Dataset items
────────
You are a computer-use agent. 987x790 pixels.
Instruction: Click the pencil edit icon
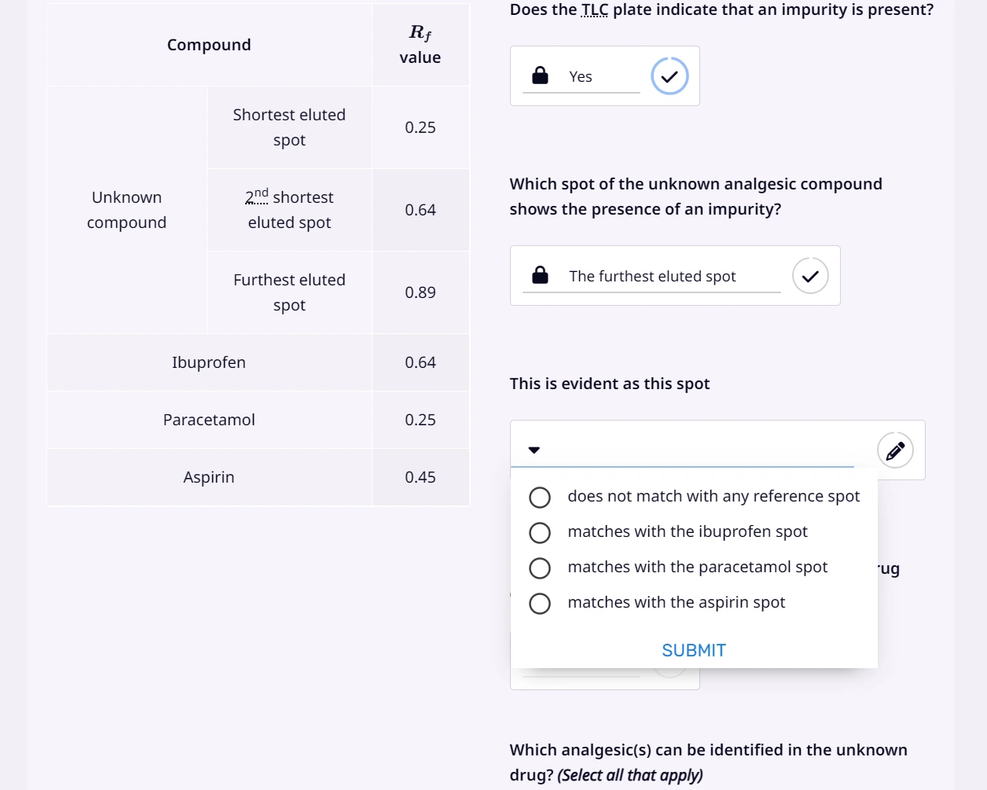[x=895, y=450]
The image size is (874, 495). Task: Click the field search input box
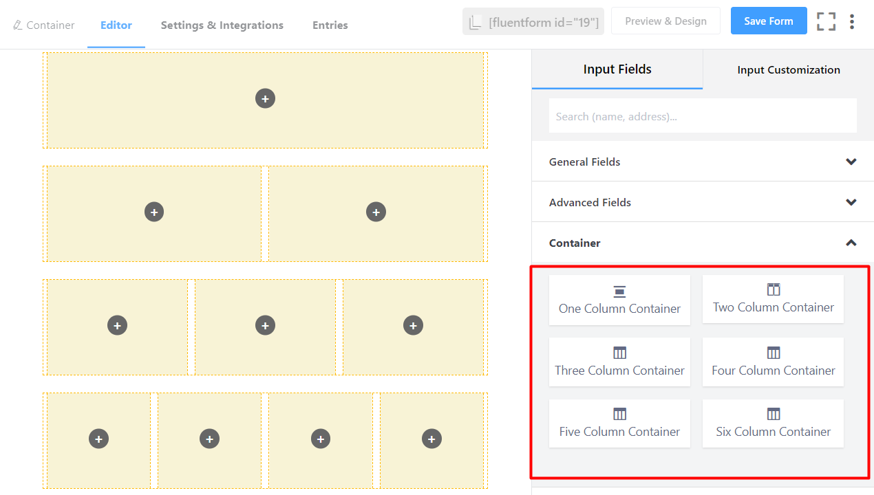click(x=702, y=116)
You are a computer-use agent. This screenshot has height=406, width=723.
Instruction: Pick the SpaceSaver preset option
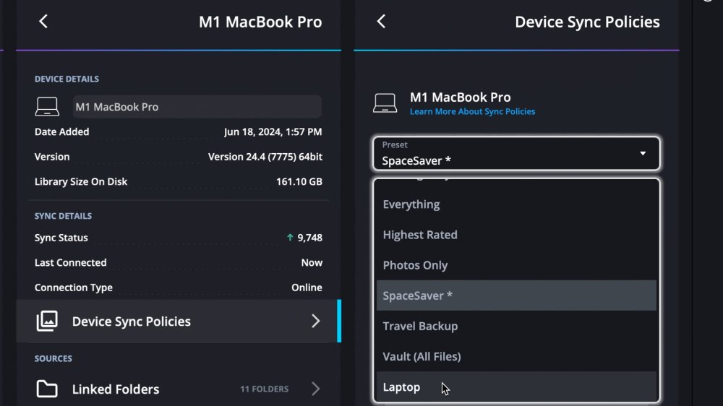418,295
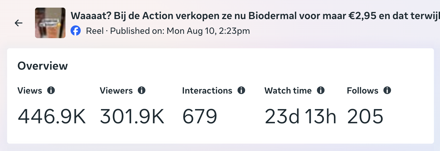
────────
For each record above, write out its text exactly and skip any picture.

You are a computer-use agent. 987x790 pixels.
Instruction: Click the pencil edit icon
[x=895, y=450]
The image size is (874, 495). Task: Click the field search input box
click(x=702, y=116)
You are a computer-use agent. This screenshot has height=406, width=723.
Instruction: Pick the SpaceSaver preset option
418,295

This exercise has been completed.